Stored data entries:
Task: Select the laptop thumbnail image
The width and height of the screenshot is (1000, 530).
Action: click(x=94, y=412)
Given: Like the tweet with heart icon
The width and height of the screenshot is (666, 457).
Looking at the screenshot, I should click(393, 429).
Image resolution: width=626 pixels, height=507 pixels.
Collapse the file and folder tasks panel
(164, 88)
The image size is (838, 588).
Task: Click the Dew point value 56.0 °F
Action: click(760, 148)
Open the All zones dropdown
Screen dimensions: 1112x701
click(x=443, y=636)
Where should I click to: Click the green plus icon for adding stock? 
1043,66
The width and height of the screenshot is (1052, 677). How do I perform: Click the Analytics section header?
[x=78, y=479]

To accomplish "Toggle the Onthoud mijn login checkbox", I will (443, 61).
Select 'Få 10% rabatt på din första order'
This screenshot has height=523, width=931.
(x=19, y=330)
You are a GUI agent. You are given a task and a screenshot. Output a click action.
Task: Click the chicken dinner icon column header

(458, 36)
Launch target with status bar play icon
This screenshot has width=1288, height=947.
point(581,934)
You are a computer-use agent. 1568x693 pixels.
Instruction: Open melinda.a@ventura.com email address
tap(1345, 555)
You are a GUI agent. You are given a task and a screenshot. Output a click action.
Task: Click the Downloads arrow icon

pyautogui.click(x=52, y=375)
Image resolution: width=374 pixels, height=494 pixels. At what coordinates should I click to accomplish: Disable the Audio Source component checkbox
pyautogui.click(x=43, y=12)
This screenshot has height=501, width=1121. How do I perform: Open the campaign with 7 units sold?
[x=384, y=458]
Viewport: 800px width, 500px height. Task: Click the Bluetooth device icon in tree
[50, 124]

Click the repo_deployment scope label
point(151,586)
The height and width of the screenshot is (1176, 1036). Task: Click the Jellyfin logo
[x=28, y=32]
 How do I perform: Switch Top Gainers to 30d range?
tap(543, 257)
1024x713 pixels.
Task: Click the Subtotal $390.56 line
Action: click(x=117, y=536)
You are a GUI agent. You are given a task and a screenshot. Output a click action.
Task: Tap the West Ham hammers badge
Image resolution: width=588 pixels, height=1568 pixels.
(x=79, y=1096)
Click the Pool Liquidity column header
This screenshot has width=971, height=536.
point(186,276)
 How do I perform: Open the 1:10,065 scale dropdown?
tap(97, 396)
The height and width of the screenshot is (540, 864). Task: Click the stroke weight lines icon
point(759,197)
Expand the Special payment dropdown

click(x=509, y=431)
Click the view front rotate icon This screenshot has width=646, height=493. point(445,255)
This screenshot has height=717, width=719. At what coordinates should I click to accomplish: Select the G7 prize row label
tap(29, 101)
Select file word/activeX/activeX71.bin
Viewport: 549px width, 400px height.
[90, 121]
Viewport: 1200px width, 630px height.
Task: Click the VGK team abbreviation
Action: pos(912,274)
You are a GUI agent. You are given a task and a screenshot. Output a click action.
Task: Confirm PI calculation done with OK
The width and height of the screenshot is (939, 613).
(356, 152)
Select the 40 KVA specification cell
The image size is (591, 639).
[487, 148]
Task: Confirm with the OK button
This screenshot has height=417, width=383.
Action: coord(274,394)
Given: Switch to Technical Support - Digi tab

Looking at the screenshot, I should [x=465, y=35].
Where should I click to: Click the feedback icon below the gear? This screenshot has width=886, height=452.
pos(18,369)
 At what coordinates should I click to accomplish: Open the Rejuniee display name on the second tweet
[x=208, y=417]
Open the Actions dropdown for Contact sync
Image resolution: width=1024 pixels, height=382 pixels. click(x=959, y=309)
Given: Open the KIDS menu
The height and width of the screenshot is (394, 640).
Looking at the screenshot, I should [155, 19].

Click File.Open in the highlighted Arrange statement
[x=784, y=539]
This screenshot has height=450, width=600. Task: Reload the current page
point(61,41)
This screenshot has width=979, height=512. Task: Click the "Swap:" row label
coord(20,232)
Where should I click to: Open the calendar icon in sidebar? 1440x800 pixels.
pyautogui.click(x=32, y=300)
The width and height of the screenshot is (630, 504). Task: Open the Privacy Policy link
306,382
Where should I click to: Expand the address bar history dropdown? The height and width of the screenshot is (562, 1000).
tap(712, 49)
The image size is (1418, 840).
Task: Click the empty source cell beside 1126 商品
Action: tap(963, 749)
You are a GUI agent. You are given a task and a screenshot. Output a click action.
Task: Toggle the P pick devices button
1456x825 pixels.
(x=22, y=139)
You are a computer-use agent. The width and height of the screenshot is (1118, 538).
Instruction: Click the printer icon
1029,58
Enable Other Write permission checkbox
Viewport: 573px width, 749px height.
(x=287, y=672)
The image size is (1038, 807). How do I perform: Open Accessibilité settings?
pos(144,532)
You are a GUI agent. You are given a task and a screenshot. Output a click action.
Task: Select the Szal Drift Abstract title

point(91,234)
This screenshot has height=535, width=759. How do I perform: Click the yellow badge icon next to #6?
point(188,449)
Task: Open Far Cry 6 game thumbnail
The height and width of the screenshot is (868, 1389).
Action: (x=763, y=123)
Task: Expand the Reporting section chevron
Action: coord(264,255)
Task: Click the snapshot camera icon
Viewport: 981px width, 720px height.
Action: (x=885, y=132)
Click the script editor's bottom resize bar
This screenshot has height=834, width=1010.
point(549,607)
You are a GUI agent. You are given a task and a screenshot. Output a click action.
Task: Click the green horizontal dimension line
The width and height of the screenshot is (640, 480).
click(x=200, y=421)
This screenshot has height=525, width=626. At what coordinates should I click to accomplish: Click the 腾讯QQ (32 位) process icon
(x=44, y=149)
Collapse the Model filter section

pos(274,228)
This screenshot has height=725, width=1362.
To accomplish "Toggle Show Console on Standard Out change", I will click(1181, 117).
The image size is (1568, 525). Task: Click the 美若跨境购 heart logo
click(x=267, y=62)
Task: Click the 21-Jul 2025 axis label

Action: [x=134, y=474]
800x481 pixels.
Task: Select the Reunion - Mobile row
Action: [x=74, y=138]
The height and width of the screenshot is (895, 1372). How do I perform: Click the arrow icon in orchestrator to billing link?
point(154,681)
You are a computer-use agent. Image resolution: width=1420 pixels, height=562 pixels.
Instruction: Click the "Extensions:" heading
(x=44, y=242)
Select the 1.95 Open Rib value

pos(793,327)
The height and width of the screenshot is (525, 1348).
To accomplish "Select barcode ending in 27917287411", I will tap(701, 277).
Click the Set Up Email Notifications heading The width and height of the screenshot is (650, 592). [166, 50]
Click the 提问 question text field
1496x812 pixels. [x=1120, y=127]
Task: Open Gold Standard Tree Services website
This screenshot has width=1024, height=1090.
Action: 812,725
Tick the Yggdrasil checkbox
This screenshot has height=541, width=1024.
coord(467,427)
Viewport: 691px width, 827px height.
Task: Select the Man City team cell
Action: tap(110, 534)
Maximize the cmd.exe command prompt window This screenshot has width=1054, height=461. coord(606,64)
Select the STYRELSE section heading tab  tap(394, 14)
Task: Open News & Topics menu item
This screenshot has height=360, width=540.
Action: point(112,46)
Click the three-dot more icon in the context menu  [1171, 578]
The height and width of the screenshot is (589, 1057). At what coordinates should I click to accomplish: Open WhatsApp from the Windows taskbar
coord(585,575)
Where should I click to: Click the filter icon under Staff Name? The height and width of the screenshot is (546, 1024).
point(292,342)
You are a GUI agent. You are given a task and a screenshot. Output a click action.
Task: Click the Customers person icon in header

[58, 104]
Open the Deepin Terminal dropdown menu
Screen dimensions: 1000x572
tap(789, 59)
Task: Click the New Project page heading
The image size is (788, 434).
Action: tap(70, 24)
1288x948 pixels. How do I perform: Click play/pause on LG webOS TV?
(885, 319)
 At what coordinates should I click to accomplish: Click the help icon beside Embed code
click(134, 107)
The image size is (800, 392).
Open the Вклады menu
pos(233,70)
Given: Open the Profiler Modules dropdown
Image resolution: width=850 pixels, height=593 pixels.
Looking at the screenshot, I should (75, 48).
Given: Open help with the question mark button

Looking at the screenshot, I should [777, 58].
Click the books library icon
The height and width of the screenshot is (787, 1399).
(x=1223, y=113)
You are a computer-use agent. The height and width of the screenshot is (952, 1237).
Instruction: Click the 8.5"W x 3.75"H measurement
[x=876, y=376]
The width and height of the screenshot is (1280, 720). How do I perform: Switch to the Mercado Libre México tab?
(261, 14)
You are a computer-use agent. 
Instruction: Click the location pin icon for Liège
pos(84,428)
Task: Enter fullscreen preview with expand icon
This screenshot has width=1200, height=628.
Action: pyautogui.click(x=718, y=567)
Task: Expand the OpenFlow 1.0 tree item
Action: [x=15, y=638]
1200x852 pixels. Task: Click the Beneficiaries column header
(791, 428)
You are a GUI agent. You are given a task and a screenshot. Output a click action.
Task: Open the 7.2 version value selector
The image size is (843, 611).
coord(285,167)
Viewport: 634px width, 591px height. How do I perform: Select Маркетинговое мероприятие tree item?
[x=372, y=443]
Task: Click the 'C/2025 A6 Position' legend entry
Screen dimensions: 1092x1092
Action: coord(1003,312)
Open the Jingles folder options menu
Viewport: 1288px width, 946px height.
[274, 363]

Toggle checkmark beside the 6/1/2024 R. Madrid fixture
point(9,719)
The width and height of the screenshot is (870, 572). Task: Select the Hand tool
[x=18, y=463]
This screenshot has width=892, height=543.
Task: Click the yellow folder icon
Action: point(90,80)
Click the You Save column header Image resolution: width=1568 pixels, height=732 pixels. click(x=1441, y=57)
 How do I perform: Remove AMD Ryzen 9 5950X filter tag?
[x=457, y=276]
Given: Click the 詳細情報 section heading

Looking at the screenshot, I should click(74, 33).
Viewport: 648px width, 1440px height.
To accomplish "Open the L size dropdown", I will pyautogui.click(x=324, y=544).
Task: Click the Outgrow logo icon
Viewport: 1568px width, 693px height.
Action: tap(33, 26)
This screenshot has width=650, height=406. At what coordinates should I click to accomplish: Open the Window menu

What you will do: Return the lines above precisely as they appear, beginning at the first line and ending at the line with "Image resolution: width=626", and nothing after it.

Result of this exercise:
Task: Select the laptop thumbnail image
The width and height of the screenshot is (1000, 530).
Action: click(x=94, y=412)
Given: Like the tweet with heart icon
The width and height of the screenshot is (666, 457).
Looking at the screenshot, I should click(393, 429).
Image resolution: width=626 pixels, height=507 pixels.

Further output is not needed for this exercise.